> [Task]: Repeat the records exactly as given. Do not include the pictures.

Saved data entries
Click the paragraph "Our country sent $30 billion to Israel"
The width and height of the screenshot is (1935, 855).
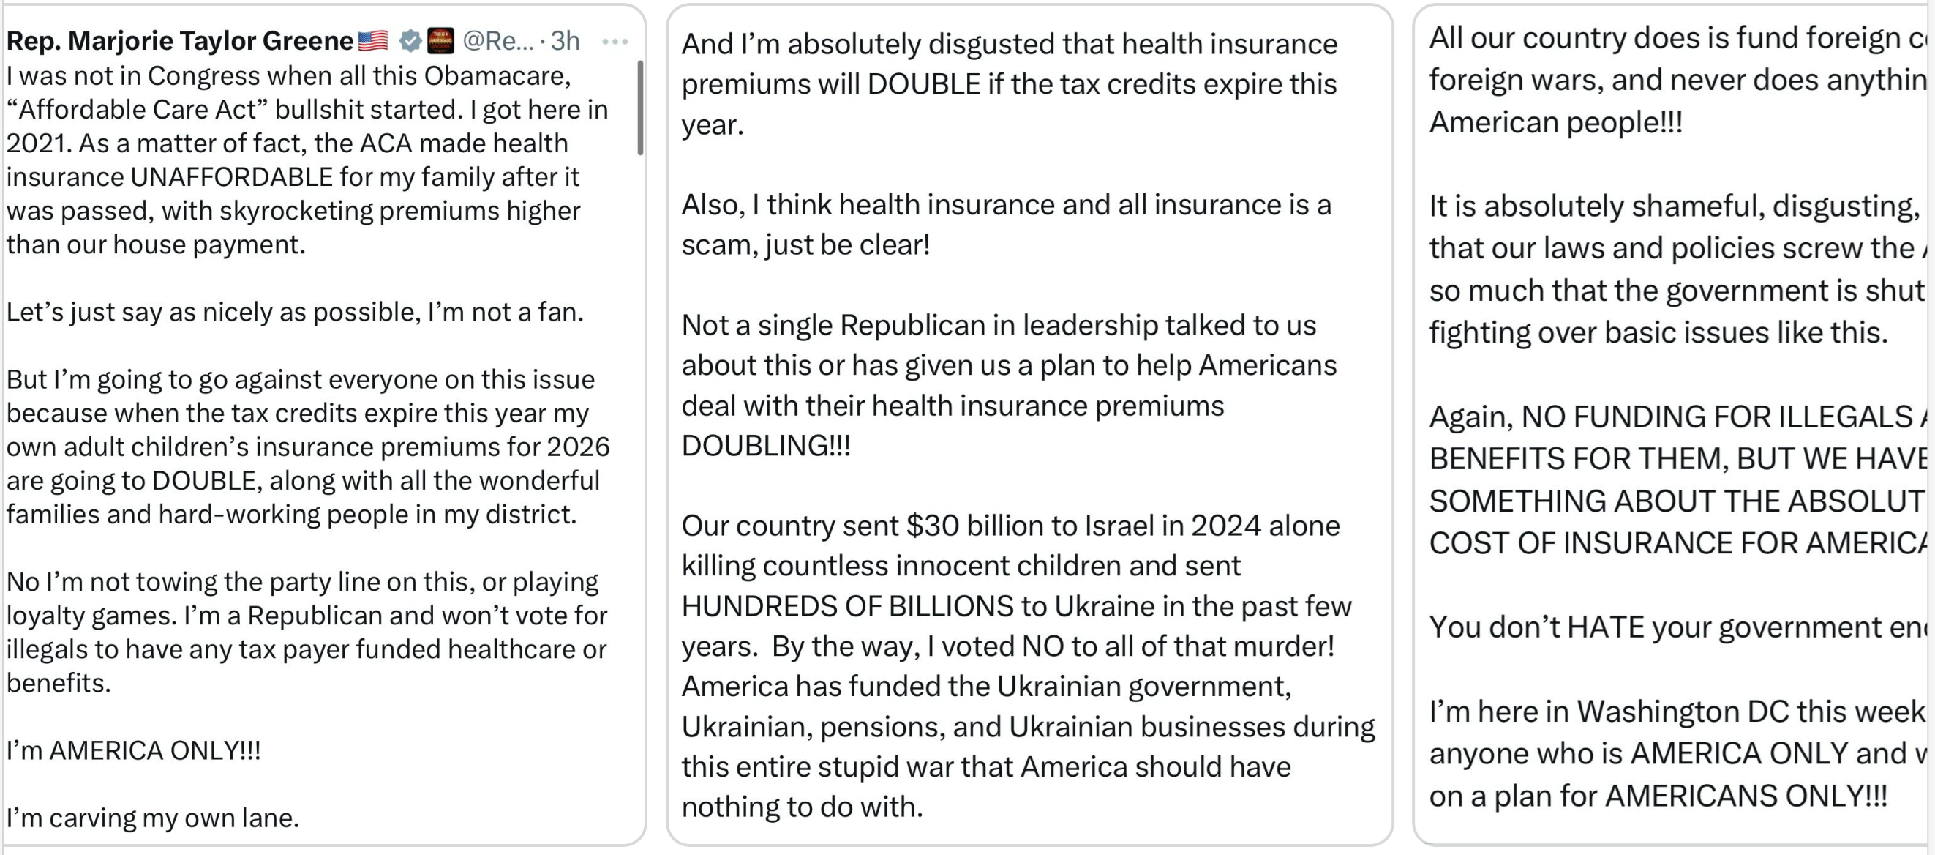click(1028, 666)
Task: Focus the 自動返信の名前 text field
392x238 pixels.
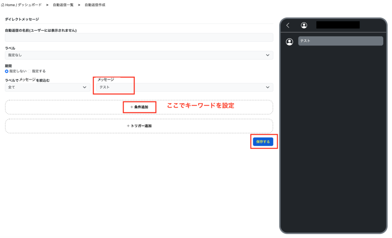Action: point(139,37)
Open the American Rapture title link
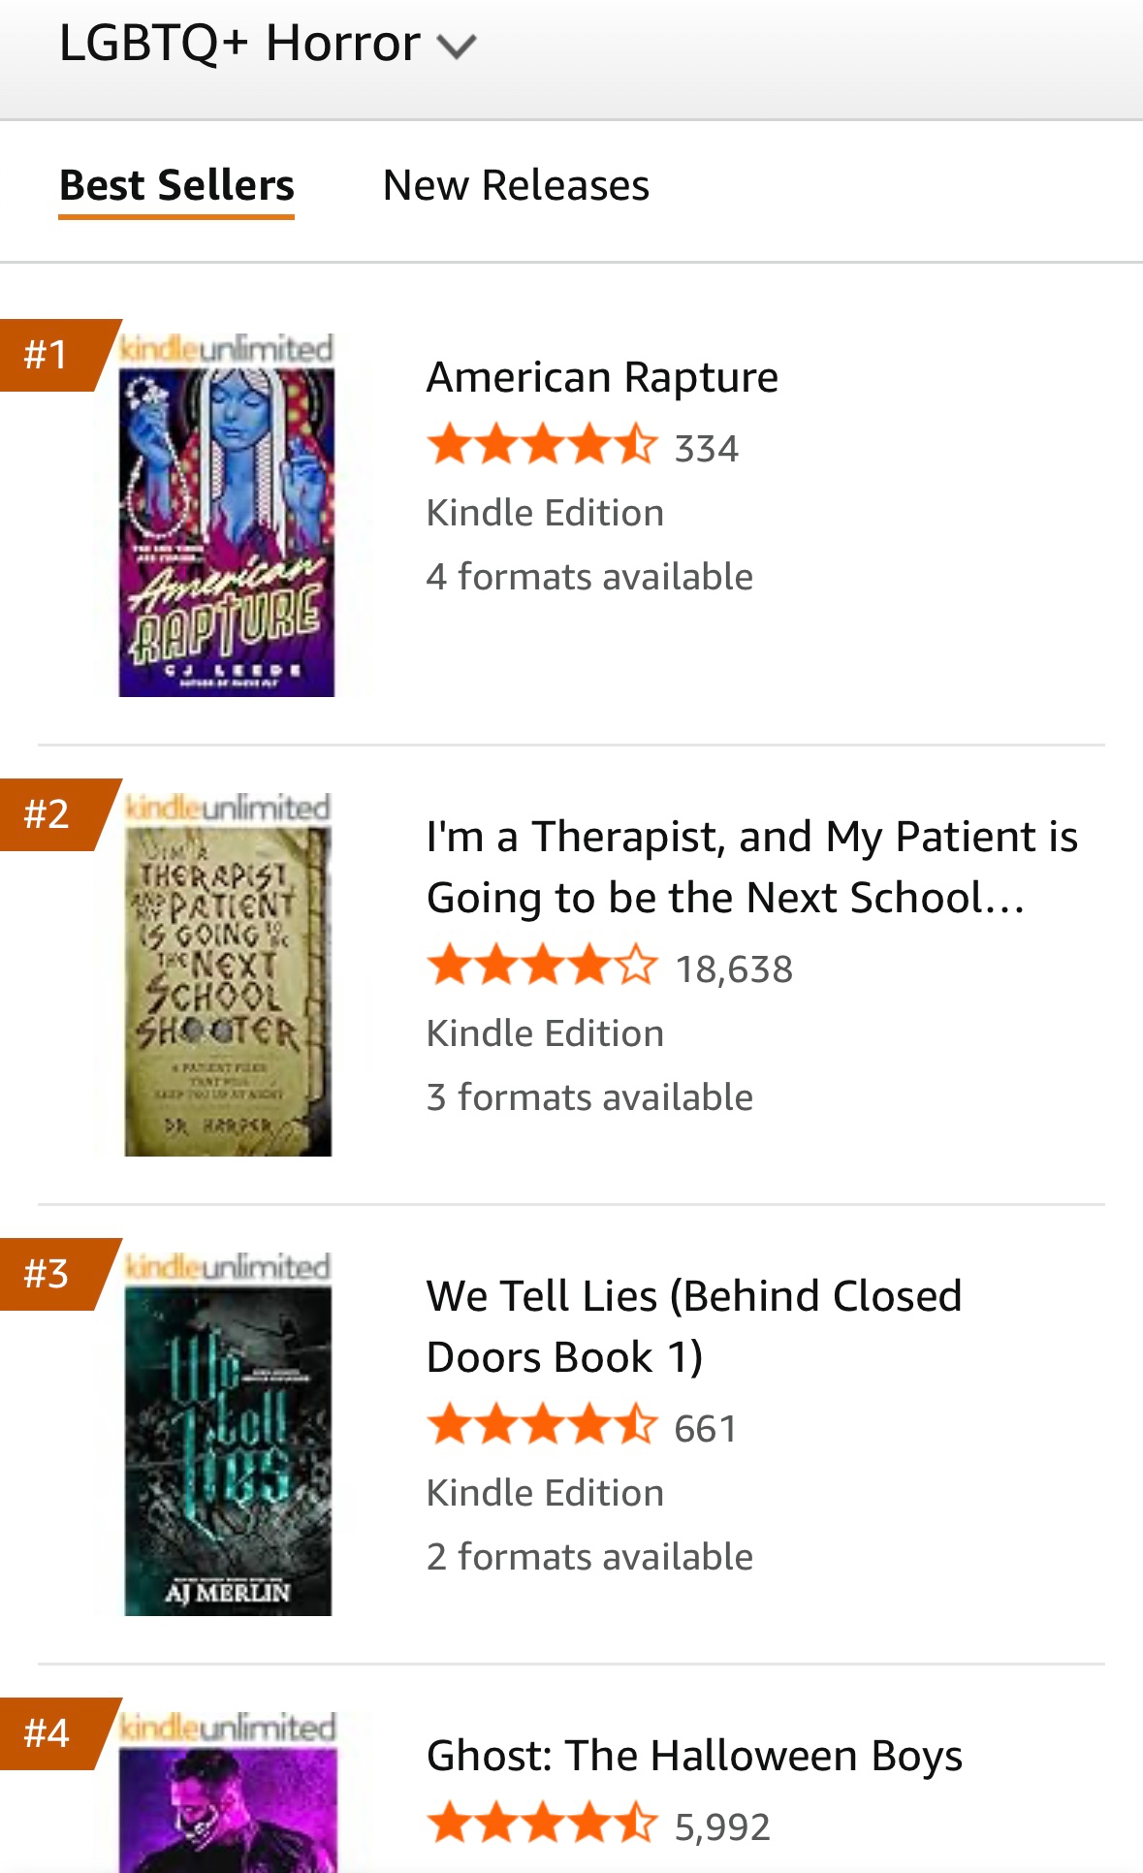This screenshot has width=1143, height=1873. click(x=602, y=377)
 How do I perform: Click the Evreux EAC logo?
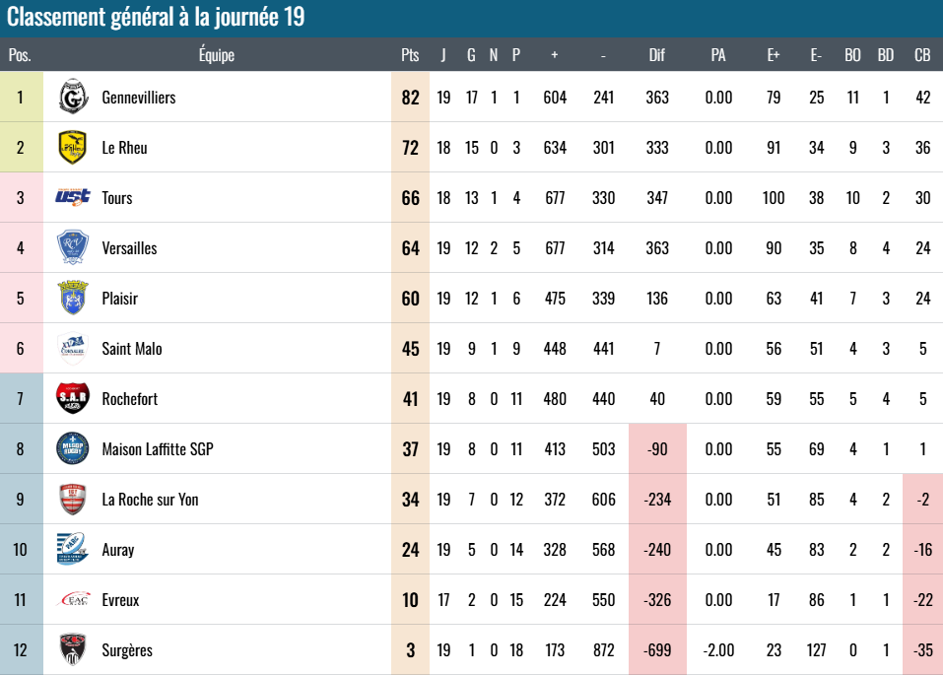click(74, 599)
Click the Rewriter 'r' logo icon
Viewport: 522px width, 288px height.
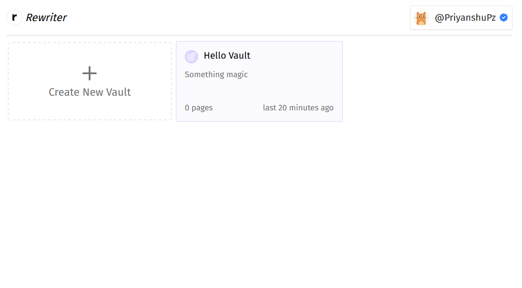click(14, 18)
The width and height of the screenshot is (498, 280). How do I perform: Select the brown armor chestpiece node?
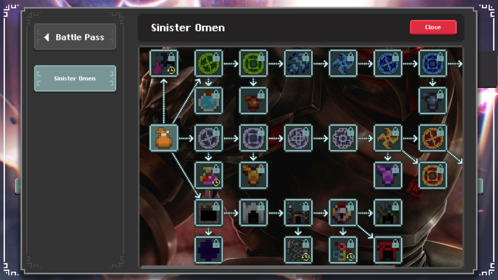tap(253, 101)
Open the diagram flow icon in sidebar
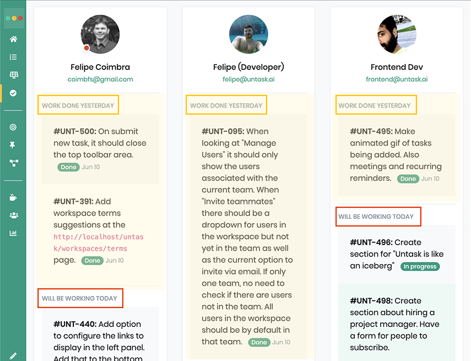 13,163
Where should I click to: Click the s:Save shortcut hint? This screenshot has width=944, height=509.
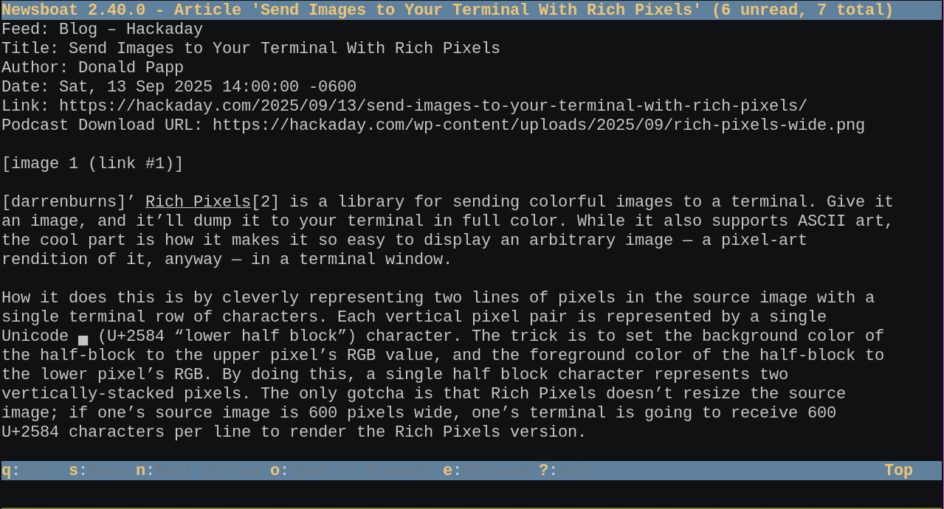(97, 471)
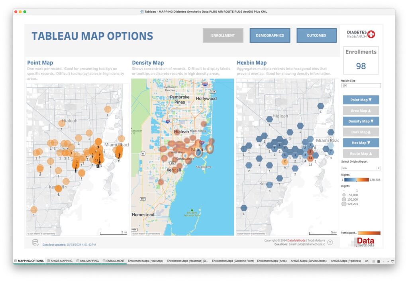Expand the collapsed Route Map section
The height and width of the screenshot is (281, 408).
tap(361, 153)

> [Written response]:
Click the paragraph "Our country sent $30 billion to Israel"
The width and height of the screenshot is (1935, 855).
click(1028, 666)
Task: Focus the 自動返信の名前 text field
392x238 pixels.
Action: point(139,37)
Open the American Rapture title link
This screenshot has width=1143, height=1873. click(x=602, y=377)
 How do I perform: Click the Evreux EAC logo?
click(74, 599)
Click the Rewriter 'r' logo icon
Viewport: 522px width, 288px height.
click(14, 18)
The width and height of the screenshot is (498, 280). How do I perform: Select the brown armor chestpiece node?
tap(253, 101)
Open the diagram flow icon in sidebar
 13,163
Where should I click to: Click the s:Save shortcut hint? This screenshot has width=944, height=509.
(97, 471)
Expand the collapsed Route Map section
The height and width of the screenshot is (281, 408).
tap(361, 153)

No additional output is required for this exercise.